Credito d’imposta Industria 4.0, quali sono i requisiti
Recentemente ci siamo occupati delle opportunità offerte dalle agevolazioni fiscali che rientrano sotto il cappello di Piano Transizione 4.0, per progetti di innovazione e green. La legge 160/19, che ha trasformato la maggioranza di ammortamenti (iper e super) dovuti a investimenti in macchinari e software, prevede alcune condizioni, o per meglio dire, paletti.
Prima di poter portare in compensazione tramite F24 il credito d’imposta è necessario che le aziende controllino di avere il Durc, ovvero il Documento Unico di Regolarità Contributiva, in regola.
Se infatti la precedente formulazione dell’incentivo interessava solo imprese con bilanci che evidenziavano un buon andamento economico, e l’ammortamento consisteva in un risparmio sulle imposte, la nuova formulazione con il credito d’imposta riguarda di fatto tutte le aziende. Paradossalmente quindi anche quelle in sofferenza per la crisi economica ma che comunque decidono di effettuare un investimento Industria 4.0, per non perdere l’occasione.
Per tale motivo il legislatore ha previsto che la fruizione del beneficio sia condizionato dal rispetto delle normative in materia di sicurezza nei luoghi di lavoro applicabile in ciascun settore e al corretto adempimento degli obblighi contributivi, previdenziali, assistenziali a favore dei lavoratori.
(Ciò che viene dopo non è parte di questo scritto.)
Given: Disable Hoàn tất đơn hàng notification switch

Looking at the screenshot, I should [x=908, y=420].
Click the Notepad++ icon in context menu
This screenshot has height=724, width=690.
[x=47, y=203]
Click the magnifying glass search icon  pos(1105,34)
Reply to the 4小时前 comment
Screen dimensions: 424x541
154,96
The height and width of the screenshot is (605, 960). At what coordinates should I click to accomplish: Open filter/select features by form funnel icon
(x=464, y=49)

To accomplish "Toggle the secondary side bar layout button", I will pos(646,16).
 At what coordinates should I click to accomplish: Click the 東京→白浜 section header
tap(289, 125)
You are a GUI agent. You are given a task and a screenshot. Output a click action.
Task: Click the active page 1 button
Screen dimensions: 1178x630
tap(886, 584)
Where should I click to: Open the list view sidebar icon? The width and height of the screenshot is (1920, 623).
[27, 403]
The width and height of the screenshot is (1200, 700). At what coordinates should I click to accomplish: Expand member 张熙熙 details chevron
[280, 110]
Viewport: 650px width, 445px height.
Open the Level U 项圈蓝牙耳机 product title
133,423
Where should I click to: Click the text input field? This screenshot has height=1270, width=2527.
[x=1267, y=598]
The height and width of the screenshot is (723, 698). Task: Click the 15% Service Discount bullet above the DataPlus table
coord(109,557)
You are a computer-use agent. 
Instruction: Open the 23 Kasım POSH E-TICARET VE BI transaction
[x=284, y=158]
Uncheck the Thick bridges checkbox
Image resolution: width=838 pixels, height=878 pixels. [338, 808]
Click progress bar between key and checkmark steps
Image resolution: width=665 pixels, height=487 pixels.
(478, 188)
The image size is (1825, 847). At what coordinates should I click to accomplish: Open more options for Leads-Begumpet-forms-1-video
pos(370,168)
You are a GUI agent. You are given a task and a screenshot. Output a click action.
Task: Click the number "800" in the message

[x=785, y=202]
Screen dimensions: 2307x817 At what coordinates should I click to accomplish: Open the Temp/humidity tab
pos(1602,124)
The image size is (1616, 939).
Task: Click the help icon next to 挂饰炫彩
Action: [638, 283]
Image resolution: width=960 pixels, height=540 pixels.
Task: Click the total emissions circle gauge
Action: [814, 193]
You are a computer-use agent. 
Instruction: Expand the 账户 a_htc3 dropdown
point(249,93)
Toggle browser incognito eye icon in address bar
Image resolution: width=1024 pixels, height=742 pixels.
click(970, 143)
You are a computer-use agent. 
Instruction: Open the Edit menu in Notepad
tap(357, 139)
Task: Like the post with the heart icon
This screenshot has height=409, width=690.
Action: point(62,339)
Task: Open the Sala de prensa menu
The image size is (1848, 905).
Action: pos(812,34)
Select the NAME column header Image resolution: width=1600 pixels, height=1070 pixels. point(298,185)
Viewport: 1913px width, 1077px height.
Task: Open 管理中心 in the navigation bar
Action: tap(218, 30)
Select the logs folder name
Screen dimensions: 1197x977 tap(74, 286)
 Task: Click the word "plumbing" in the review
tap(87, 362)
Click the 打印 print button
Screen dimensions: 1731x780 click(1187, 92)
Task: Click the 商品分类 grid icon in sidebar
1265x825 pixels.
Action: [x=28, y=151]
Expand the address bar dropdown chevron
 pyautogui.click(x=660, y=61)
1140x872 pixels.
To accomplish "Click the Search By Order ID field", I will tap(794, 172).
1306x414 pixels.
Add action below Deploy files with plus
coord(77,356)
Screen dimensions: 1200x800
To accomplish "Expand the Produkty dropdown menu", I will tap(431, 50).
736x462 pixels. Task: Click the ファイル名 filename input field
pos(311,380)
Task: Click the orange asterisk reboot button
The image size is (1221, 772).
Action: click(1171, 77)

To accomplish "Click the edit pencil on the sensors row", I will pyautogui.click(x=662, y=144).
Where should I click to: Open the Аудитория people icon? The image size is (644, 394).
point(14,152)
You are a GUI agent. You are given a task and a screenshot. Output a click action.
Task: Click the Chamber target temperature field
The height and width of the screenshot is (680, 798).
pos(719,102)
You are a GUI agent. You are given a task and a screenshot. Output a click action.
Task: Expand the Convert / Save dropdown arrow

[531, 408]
Sono invece del tutto escluse dal beneficio fiscale le imprese che hanno ricevuto sanzioni interdittive a seguito di violazione delle norme sulla responsabilità amministrativa delle persone giuridiche (Dlgs 231/01), così come le imprese che si trovino in stato di liquidazione volontaria, fallimento, liquidazione coatta amministrativa, concordato preventivo senza continuità aziendale, e che comunque abbiano già avviato un iter che porti a tali situazioni.
Il credito d’imposta, lo ricordiamo, può essere utilizzato per portare in compensazione i debiti relativi alle imposte sui redditi, alle relative addizionali, alle ritenute alla fonte riscosse mediante versamento diretto, all’Iva, alle imposte sostitutive alle imposte sui redditi, dell’imposta sul valore aggiunto. Può essere utilizzato anche per pagare i contributi verso enti previdenziali, comprese le quote associative. Per esempio può coprire i contributi a carico del datore di lavoro di prestazioni di collaborazione coordinata e continuativa, oppure i premi per l’assicurazione contro gli infortuni sul lavoro e le malattie professionali.